PROVIDED DATA –
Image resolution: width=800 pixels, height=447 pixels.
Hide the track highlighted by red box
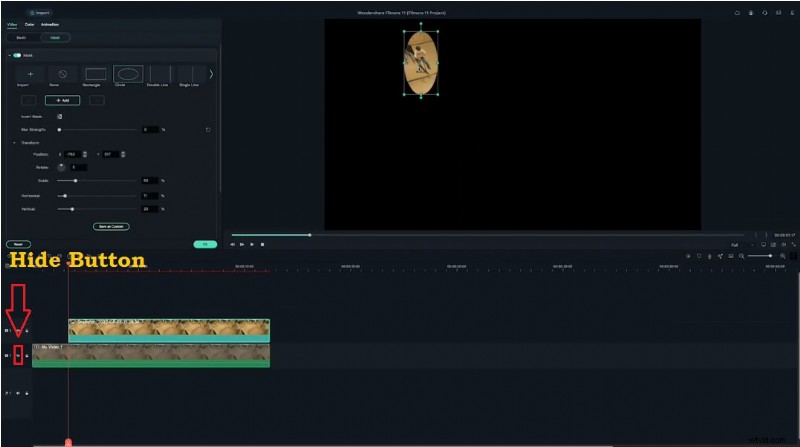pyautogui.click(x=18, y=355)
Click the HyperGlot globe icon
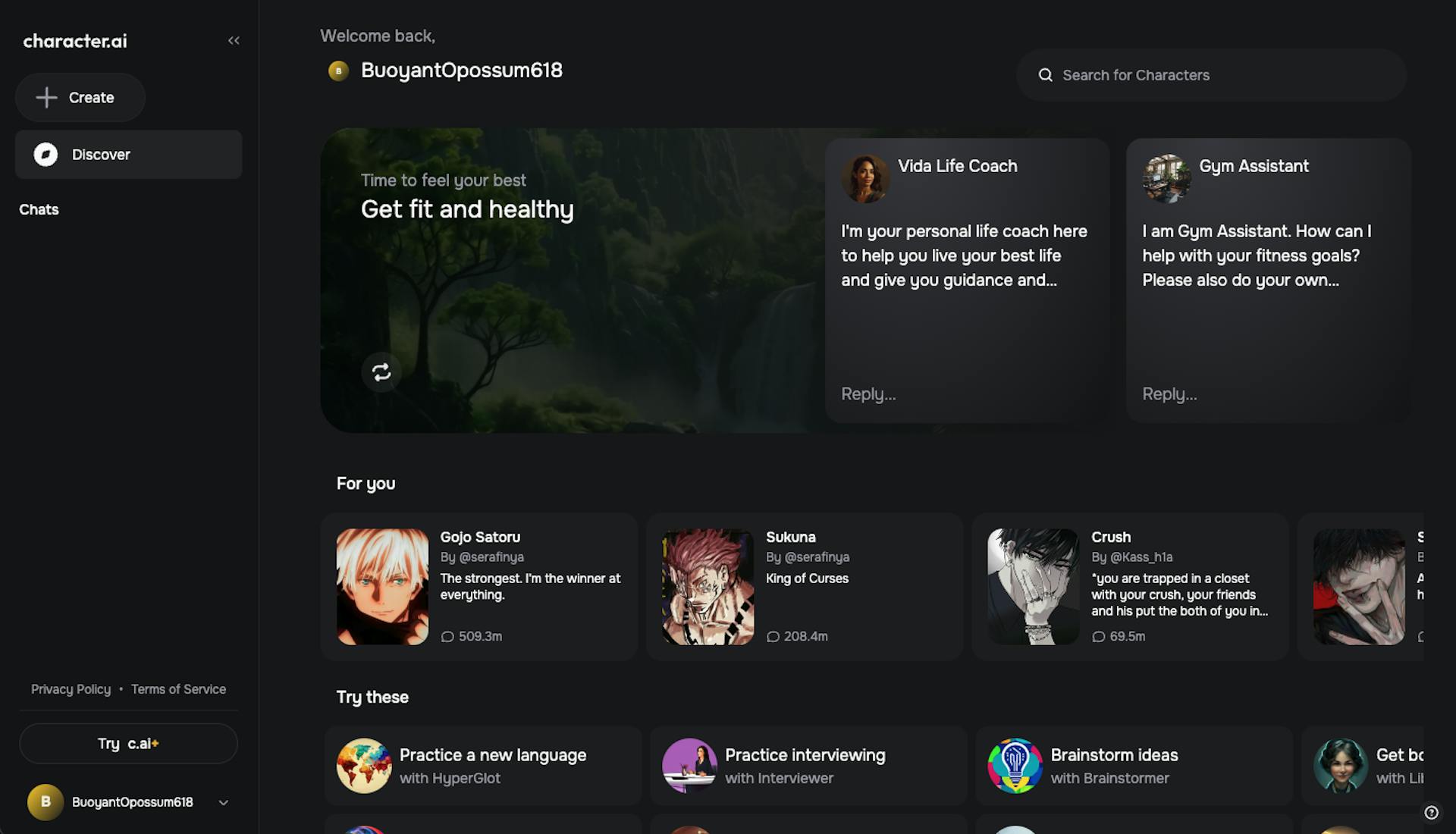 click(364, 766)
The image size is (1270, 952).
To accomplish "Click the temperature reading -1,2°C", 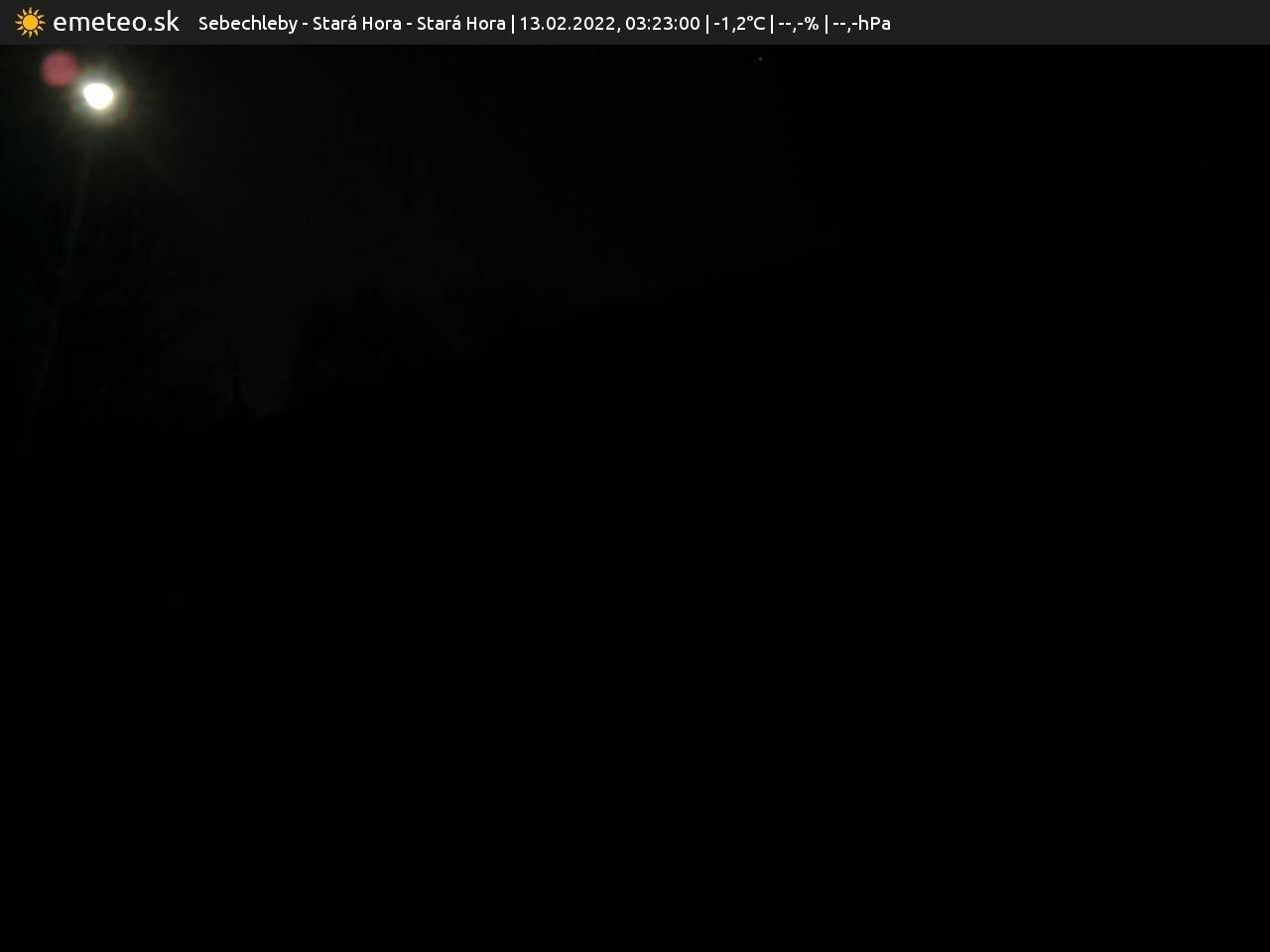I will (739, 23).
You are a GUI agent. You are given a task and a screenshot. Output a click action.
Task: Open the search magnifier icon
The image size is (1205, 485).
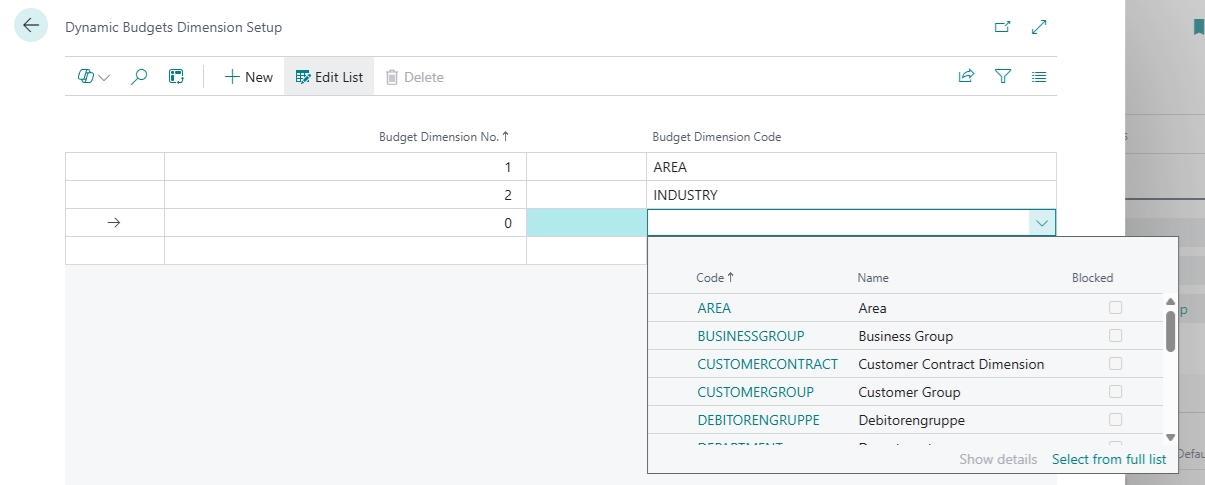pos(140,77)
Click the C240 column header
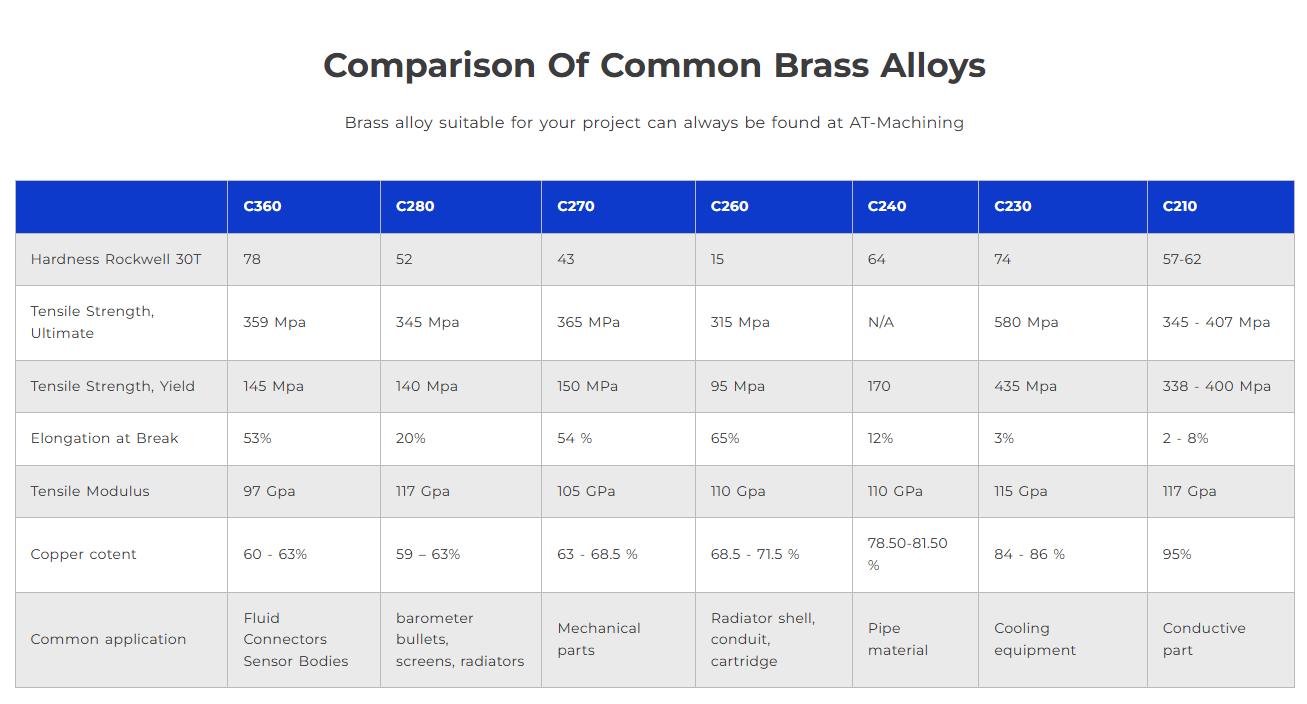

EXERCISE REQUIREMENTS – Recast the material, starting at the line containing "You are a GUI" and ending at the end of the material, as a Markdown table with the columns Row and Entry. Give each line a row number, omit blank lines, and leave the pictures out.

EXPECTED ANSWER –
| Row | Entry |
|---|---|
| 1 | You are a GUI agent. You are given a task and a screenshot. Output a click action. |
| 2 | Task: Open the search magnifier icon |
| 3 | The image size is (1205, 485). |
| 4 | pos(140,77) |
| 5 | Click the C240 column header |